━━ INPUT MATERIAL
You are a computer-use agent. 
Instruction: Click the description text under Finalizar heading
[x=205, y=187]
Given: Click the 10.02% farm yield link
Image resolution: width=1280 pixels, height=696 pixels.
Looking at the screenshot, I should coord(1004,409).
━━━━
--- EXERCISE AIM ---
What is needed is each line of the data, printed exactly.

--- FINAL ANSWER ---
You are a computer-use agent. 
Instruction: Click the description text under Finalizar heading
[x=205, y=187]
Given: Click the 10.02% farm yield link
Image resolution: width=1280 pixels, height=696 pixels.
Looking at the screenshot, I should coord(1004,409).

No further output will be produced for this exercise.